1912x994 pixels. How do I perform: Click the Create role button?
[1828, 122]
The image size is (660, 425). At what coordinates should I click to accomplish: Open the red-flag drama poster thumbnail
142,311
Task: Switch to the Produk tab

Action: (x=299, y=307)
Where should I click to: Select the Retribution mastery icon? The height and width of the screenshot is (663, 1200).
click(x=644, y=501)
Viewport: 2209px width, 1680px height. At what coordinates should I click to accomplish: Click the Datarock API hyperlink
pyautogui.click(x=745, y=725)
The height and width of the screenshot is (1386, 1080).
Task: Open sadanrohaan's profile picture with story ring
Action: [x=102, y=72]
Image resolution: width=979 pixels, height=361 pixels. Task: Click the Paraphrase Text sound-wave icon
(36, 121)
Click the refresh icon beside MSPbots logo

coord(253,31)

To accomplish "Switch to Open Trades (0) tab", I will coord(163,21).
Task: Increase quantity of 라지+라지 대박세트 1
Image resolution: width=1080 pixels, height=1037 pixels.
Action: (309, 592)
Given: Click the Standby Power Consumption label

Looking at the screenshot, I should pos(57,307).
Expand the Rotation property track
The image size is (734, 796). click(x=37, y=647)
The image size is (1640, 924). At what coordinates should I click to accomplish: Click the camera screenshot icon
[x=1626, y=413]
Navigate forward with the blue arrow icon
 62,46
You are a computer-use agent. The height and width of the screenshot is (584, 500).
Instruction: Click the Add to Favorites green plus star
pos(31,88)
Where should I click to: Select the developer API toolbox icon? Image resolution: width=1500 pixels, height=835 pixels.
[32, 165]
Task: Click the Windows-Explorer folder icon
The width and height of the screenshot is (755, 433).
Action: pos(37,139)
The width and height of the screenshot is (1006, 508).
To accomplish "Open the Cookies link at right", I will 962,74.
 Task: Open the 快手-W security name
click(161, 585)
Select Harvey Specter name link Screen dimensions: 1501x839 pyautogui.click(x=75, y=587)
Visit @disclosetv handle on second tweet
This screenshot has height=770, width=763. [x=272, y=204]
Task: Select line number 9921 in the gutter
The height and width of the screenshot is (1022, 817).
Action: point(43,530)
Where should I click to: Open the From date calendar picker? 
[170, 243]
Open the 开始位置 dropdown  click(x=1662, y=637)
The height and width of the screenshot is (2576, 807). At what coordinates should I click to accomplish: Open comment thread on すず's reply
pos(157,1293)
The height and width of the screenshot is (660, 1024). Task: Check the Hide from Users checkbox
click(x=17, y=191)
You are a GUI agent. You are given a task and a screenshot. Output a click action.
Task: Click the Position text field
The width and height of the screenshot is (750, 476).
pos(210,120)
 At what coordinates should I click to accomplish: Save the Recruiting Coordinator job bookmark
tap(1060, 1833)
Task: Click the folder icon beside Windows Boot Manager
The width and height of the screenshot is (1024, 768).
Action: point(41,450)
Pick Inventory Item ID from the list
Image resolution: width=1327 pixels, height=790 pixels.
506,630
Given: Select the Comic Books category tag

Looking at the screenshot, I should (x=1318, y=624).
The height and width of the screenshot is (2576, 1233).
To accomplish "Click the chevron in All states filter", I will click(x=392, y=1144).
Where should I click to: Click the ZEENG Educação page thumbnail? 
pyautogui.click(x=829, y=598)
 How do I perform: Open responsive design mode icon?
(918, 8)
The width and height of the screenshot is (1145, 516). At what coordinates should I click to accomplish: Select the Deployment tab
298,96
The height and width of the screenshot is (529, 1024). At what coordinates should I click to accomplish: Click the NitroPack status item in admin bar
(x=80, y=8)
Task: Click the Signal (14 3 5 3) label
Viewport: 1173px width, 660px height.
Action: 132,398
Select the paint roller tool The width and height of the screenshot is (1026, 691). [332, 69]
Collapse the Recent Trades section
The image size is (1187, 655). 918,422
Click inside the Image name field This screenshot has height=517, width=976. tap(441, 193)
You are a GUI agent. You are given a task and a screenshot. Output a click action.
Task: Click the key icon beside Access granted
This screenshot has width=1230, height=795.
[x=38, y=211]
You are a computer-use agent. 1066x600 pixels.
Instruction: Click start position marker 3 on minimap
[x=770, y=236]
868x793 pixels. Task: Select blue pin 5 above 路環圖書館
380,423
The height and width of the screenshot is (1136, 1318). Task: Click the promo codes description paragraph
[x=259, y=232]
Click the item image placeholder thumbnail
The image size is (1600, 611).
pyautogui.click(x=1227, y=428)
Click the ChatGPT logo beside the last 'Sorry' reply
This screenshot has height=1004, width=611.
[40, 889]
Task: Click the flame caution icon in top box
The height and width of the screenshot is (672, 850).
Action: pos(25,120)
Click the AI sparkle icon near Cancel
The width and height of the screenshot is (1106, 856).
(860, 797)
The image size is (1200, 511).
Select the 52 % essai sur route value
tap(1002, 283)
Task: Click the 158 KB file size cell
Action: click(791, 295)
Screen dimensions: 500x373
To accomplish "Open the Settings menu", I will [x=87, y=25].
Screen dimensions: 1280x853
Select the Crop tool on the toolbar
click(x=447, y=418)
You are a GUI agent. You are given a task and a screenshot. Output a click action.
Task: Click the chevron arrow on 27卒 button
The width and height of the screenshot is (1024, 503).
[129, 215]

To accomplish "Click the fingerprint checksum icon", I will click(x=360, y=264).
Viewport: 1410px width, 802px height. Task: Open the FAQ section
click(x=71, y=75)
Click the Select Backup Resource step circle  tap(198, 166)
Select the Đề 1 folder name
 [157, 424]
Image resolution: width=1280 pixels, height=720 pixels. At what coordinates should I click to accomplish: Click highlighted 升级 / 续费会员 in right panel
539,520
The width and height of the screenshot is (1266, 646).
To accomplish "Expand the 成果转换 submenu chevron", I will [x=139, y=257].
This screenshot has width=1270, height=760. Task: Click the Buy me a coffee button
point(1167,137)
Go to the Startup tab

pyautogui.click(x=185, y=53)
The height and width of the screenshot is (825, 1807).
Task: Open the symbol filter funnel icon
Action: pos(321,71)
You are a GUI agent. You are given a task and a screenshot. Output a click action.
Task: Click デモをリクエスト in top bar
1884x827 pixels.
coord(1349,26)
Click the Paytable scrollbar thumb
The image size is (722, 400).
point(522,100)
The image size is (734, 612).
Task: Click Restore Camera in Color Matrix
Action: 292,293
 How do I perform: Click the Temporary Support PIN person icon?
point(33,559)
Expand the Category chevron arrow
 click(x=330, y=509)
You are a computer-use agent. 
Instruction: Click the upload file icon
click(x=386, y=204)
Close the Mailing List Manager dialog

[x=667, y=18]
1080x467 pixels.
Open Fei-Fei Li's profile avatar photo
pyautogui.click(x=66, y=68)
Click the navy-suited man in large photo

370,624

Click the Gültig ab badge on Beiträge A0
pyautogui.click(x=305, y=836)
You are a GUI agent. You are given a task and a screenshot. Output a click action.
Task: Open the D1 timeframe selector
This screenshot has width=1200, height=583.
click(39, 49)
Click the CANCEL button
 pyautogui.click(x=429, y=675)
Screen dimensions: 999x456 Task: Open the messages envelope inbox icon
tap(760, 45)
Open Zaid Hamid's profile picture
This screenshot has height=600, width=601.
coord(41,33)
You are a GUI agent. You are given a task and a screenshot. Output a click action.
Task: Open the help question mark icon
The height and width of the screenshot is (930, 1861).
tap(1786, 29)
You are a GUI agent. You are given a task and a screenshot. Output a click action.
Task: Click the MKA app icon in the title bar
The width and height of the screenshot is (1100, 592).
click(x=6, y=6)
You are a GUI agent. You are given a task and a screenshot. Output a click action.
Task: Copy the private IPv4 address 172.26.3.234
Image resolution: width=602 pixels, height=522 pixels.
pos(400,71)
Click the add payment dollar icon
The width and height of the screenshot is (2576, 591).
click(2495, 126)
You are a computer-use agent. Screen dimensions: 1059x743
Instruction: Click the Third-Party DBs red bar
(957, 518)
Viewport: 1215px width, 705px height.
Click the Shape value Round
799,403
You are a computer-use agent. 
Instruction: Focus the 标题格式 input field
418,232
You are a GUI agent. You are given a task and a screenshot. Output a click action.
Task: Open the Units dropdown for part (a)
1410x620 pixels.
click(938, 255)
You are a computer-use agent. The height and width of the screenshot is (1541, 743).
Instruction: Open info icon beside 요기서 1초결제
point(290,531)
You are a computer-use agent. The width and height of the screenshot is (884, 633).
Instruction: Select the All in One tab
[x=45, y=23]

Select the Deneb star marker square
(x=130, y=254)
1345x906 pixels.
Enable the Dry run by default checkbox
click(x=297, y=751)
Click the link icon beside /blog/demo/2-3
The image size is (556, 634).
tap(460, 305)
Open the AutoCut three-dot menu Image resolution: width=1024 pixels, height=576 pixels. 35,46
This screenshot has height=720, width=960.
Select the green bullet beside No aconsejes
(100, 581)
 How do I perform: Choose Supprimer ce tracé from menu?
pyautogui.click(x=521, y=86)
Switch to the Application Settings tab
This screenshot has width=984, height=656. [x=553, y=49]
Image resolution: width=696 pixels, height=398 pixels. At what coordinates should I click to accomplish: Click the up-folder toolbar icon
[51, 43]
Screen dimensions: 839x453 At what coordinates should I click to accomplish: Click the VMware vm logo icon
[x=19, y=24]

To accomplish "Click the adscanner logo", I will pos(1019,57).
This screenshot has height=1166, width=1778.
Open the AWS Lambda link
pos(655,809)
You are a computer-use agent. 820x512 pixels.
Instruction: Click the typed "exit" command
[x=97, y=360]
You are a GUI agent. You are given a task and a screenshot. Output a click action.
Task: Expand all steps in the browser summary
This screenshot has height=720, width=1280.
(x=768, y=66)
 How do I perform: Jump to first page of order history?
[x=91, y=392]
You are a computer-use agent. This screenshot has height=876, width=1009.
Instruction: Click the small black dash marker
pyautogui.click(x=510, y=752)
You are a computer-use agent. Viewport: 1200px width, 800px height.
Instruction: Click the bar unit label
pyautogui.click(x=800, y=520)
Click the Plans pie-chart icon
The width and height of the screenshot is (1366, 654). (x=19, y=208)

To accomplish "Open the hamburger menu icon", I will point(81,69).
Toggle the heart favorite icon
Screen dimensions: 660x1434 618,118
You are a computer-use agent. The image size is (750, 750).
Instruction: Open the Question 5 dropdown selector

### How to complete this task
Only the lines from the one with "Instruction: Click the typed" through the end of the data should be printed, each exactly as it appears.

### Written answer
Instruction: Click the typed "exit" command
[x=97, y=360]
You are a GUI agent. You are given a task and a screenshot. Output a click action.
Task: Expand all steps in the browser summary
This screenshot has height=720, width=1280.
(x=768, y=66)
 How do I perform: Jump to first page of order history?
[x=91, y=392]
You are a computer-use agent. This screenshot has height=876, width=1009.
Instruction: Click the small black dash marker
pyautogui.click(x=510, y=752)
You are a computer-use agent. Viewport: 1200px width, 800px height.
Instruction: Click the bar unit label
pyautogui.click(x=800, y=520)
Click the Plans pie-chart icon
The width and height of the screenshot is (1366, 654). (x=19, y=208)

To accomplish "Open the hamburger menu icon", I will point(81,69).
Toggle the heart favorite icon
Screen dimensions: 660x1434 618,118
You are a computer-use agent. The image size is (750, 750).
Instruction: Open the Question 5 dropdown selector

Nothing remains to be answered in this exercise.